Flash
Disukai
0
Dilihat
3,102
Telaga Itu Bukan Dongeng
Religi

Tidak tahu seberapa besar telaga ini, namun luas dan jaraknya hampir bisa kulihat seakan tak bertepi. Radius telaga berbanding sama dengan jumlah manusia yang ada di sekitarnya. Anehnya, tak sekalipun mereka-mereka yang ada di sini merasakan sesak, berjejalan, atau berhimpitan. Telaga memberikan cukup ruang lega bagi satu individu manusia. Ini tak masuk akal sama sekali, karena kalau kuhitung-hitung, manusia yang ada di sini mungkin ratusan juta jumlahnya, milyaran? Bisa jadi! Entahlah, di sakuku tak ada alat hitung saat ini.

Jangan ditanya seberapa familiarnya aku dengan keramaian dan over populasi manusia, atau seberapa terbiasanya aku dengan berjejal-jejalan atau berhimpitan di jalan-jalan setiap harinya. Aku pernah hidup di tengah masyarakat paling over populasi di dunia. Penduduk negaraku berada di urutan pertama di antara negara-negara lain di muka bumi.

Aku seorang Mappila, sebutan untuk muslim di negara bagian Kerala, India. Dulunya aku dan keluargaku tinggal di Kasargod, tepatnya di desa Munnar. Ah, aku sampai lupa menyebutkan namaku, aku Kunhali, tapi keluarga dan teman-temanku kerap memanggilku Kundu.

Tak sedikit orang-orang di telaga ini yang berbahasa Malayalam sepertiku, namun ada pula kutemui yang berbahasa Tamil, Marathi, Urdu maupun Hindi. Sekali lagi, anehnya aku bisa memahami ucapan mereka semua. Tak ada kendala terkait perbedaan bahasa. Arab, Punjabi, Italia, dan Rusia, aku mengenali semua aksen-aksen mereka, namun ajaibnya kami semua dapat saling berkomunikasi. Secara universal, kami semua saling mengerti. Tak ada lagi pembagian etnis, batas negara, dikotomi kasta, perbedaan bahasa dan budaya. Semuanya lebur menjadi satu!

Aku ingat dahulu saat mengikuti pelatihan teknik sipil di kota Chandigarh, aku terkendala bahasa ketika di sana hingga dirundung karenanya. Hasilnya kerja dan usahaku tak maksimal. Aku gagal dalam pelatihan kerja, lalu ujung-ujungnya hanya bekerja di sebuah perusahaan swasta yang kecil gajinya.

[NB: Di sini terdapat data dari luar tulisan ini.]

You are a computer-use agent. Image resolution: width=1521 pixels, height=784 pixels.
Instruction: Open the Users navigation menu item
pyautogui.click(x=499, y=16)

Aku bagian dari Indian modern yang menempatkan rasionalitas dalam berlogika, alih-alih dongeng yang diceritakan oleh banyak agama. Sejak menginjak usia dewasa aku sudah meninggalkan doktrin-doktrin kuna yang diceritakan dalam buku-buku yang mudah berdebu.

Tapi di sini, logikaku tak memiliki arti dan peran lagi. Apa yang dulu kuyakini sebagai dongeng, kini adalah realita dan kenyataannya. Kehidupan yang dulu kuyakini sebagai satu-satunya realita, kini hanya tinggal menjadi cerita lama yang tak bersisa.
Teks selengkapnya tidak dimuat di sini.